Directions for this task >>
Arrange the lines below as a numbered list, skipping any blank ones and leaving out the pictures.

Given data >>
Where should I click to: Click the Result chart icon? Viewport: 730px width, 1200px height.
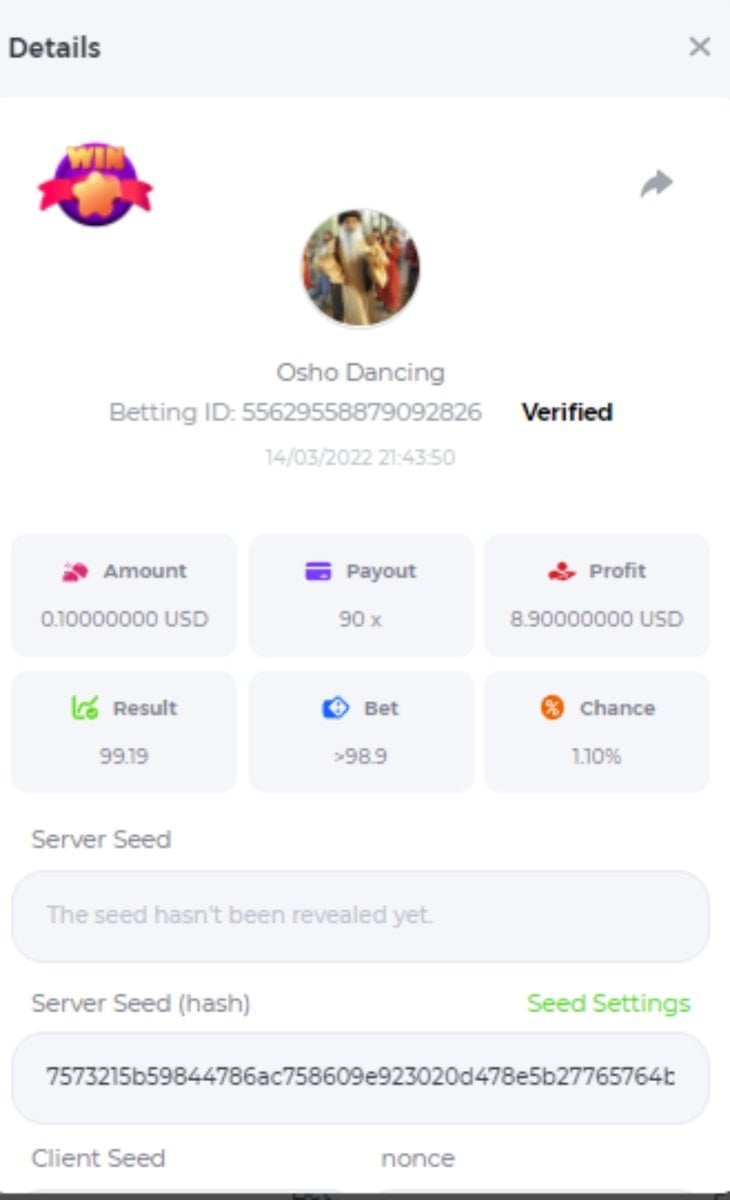click(84, 708)
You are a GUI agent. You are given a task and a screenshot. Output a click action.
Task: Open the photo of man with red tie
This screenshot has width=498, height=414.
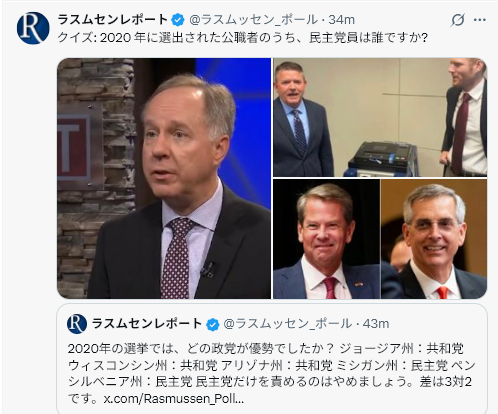[x=326, y=239]
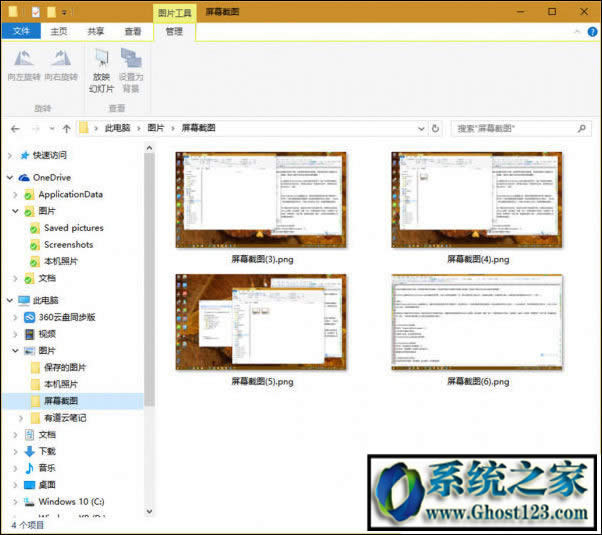Click the refresh icon beside the address bar
Viewport: 602px width, 535px height.
click(435, 129)
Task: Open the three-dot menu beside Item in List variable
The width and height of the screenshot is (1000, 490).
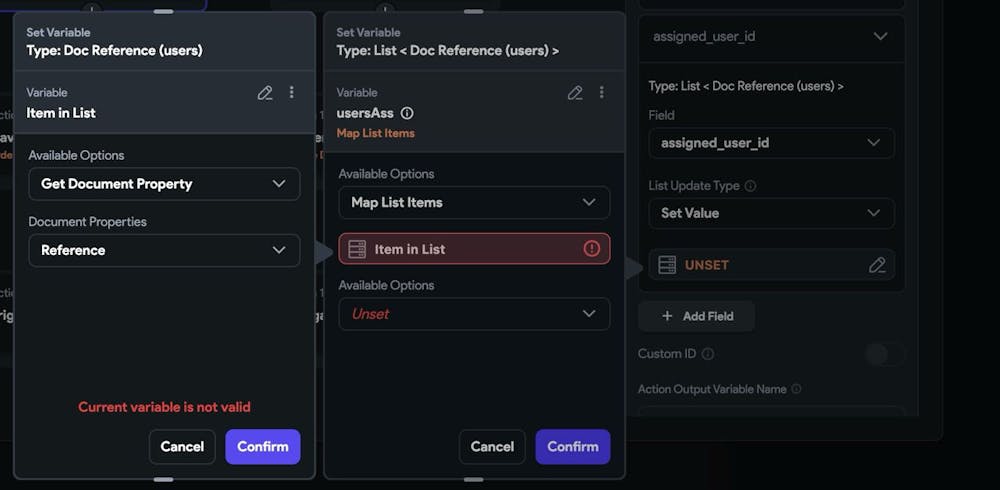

Final answer >>
1. Where should I click to: Click the Result chart icon? Viewport: 730px width, 1200px height.
2. click(84, 708)
3. You are a GUI agent. You are given a task and a screenshot. Output a click action.
4. Task: Open the photo of man with red tie
5. This screenshot has width=498, height=414.
6. [x=326, y=239]
7. Click the refresh icon beside the address bar
8. Viewport: 602px width, 535px height.
9. click(435, 129)
10. Task: Open the three-dot menu beside Item in List variable
11. The width and height of the screenshot is (1000, 490).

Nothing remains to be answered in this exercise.